Imelda GI Clinical Research Centre, Imeldaziekenhuis Bonheiden, Bonheiden, Belgium; Department of Hepato-Gastroenterology, Nancy University Hospital, Vandoeuvre-lès-Nancy, France.
Unit of Methodology, Data-management and Statistic (UMDS), Nancy University Hospital, Vandoeuvre-lès-Nancy, France.
Clin Gastroenterol Hepatol. 2021 Jun;19(6):1218-1225.e4. doi: 10.1016/j.cgh.2020.05.027. Epub 2020 May 20.
BACKGROUND & AIMS: The risk of recurrence of Crohn's disease (CD) from 1 to 10 years after surgery despite initial endoscopic remission (late post-operative recurrence) is not clear.

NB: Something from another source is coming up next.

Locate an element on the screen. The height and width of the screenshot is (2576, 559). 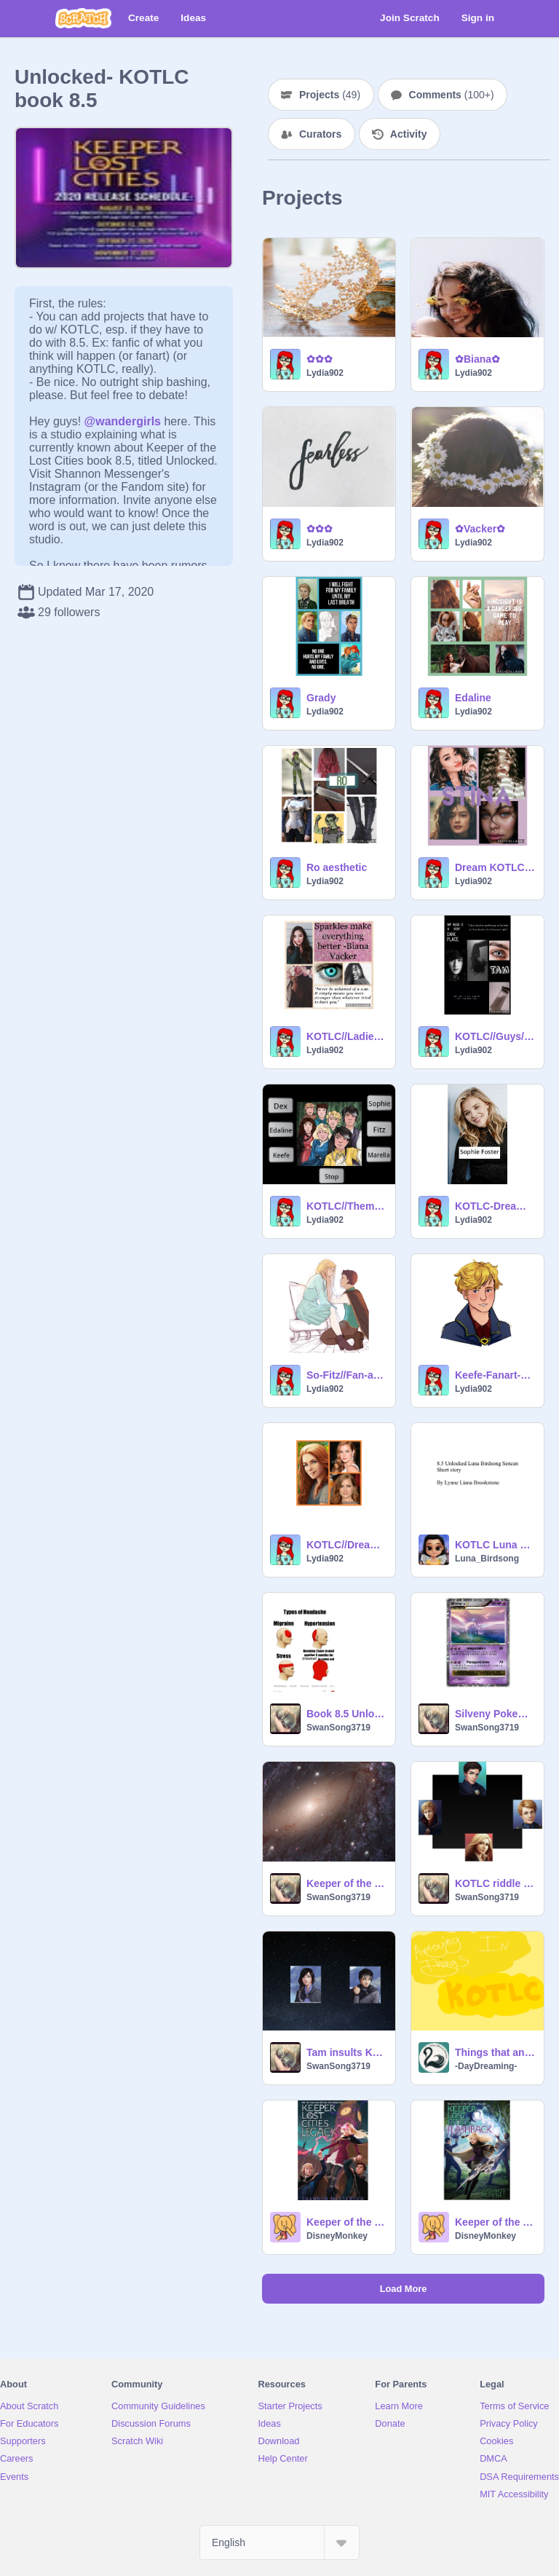
SwanSong3719 is located at coordinates (338, 1727).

We performed a retrospective study, at 3 inflammatory bowel disease (IBD) centers in France and Belgium, of all patients with CD (n = 86) undergoing an ileocecal resection with curative intent from 2006 through 2016 who did not have endoscopic evidence for recurrence (Rutgeerts score less than i2) at their baseline assessment. Postoperative recurrence after baseline endoscopy was defined as a composite endpoint of at least 1 of the following: clinical recurrence, IBD-related hospitalization, occurrence of bowel damage, need for endoscopic balloon dilatation of the anastomosis, and need to repeat the surgery. Risk of mucosal disease progression was studied as a secondary outcome.

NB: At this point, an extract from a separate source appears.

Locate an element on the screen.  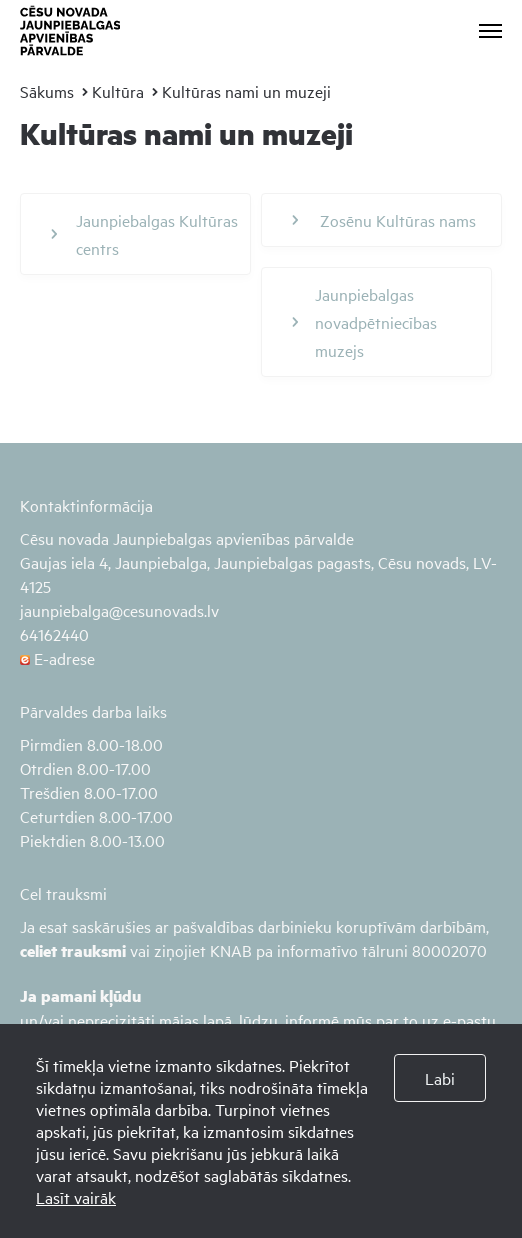
jaunpiebalga@cesunovads.lv is located at coordinates (119, 610).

The median time between surgery and baseline endoscopy was 7 months (IQR, 5.7-9.5 months); 40 patients (46.5%) received medical prophylaxis in this period. The median follow-up time was 3.5 years (IQR, 1.6-5.3 years). Thirty-five patients (40.7%) had a late post-operative recurrence of CD, with a median time to disease recurrence after baseline endoscopy of 14.2 months (IQR, 6.3-26.1 months). Recurrence status did not differ significantly between patients with Rutgeerts scores of i0 (20/55) or i1 (15/31) at baseline (P = .28) and was independent of medical prophylaxis (16/40 with prophylactic therapy vs 19/46 without prophylactic therapy; P = .90). Mucosal disease progressed in 29 of the 71 patients (40.8%) with available data. We did not identify risk factors for late post-operative recurrence of CD or mucosal disease progression.
Among patients with CD treated by ileocecal resection, 40% of patients had a late recurrence, despite initial endoscopic remission, after a median follow-up time of 3.5 years. Tight monitoring of these patients is recommended beyond 18 months.
尽管术后最初内镜缓解(晚期术后复发),但在手术后 1 至 10 年内克罗恩病(CD)复发的风险尚不清楚。
我们在法国和比利时的 3 个炎症性肠病(IBD)中心进行了一项回顾性研究,纳入 2006 年至 2016 年期间接受以治愈为目的的回肠末端和回盲部切除术且基线评估时无内镜下复发证据(Rutgeerts 评分<i2)的 86 例 CD 患者。基线内镜检查后出现的术后复发定义为以下至少 1 种情况的复合终点:临床复发、与 IBD 相关的住院治疗、肠道损伤发生、需要进行吻合口内镜球囊扩张以及需要再次手术。将黏膜疾病进展的风险作为次要结局进行研究。
手术与基线内镜检查之间的中位时间为 7 个月(IQR,5.7-9.5 个月);在此期间,40 例患者(46.5%)接受了药物预防。中位随访时间为 3.5 年(IQR,1.6-5.3 年)。35 例患者(40.7%)出现 CD 的晚期术后复发,基线内镜检查后疾病复发的中位时间为 14.2 个月(IQR,6.3-26.1 个月)。基线时 Rutgeerts 评分为 i0(20/55)或 i1(15/31)的患者之间复发情况无显著差异(P=0.28),且与药物预防无关(接受预防治疗的 40 例患者中有 16 例与未接受预防治疗的 46 例患者中有 19 例;P=0.90)。在可获得数据的 71 例患者中,29 例(40.8%)黏膜疾病进展。我们未发现 CD 晚期术后复发或黏膜疾病进展的危险因素。
在接受回肠末端和回盲部切除术治疗的 CD 患者中,尽管术后最初内镜缓解,但在中位随访 3.5 年后仍有 40%的患者出现晚期复发。建议对这些患者进行 18 个月以上的密切监测。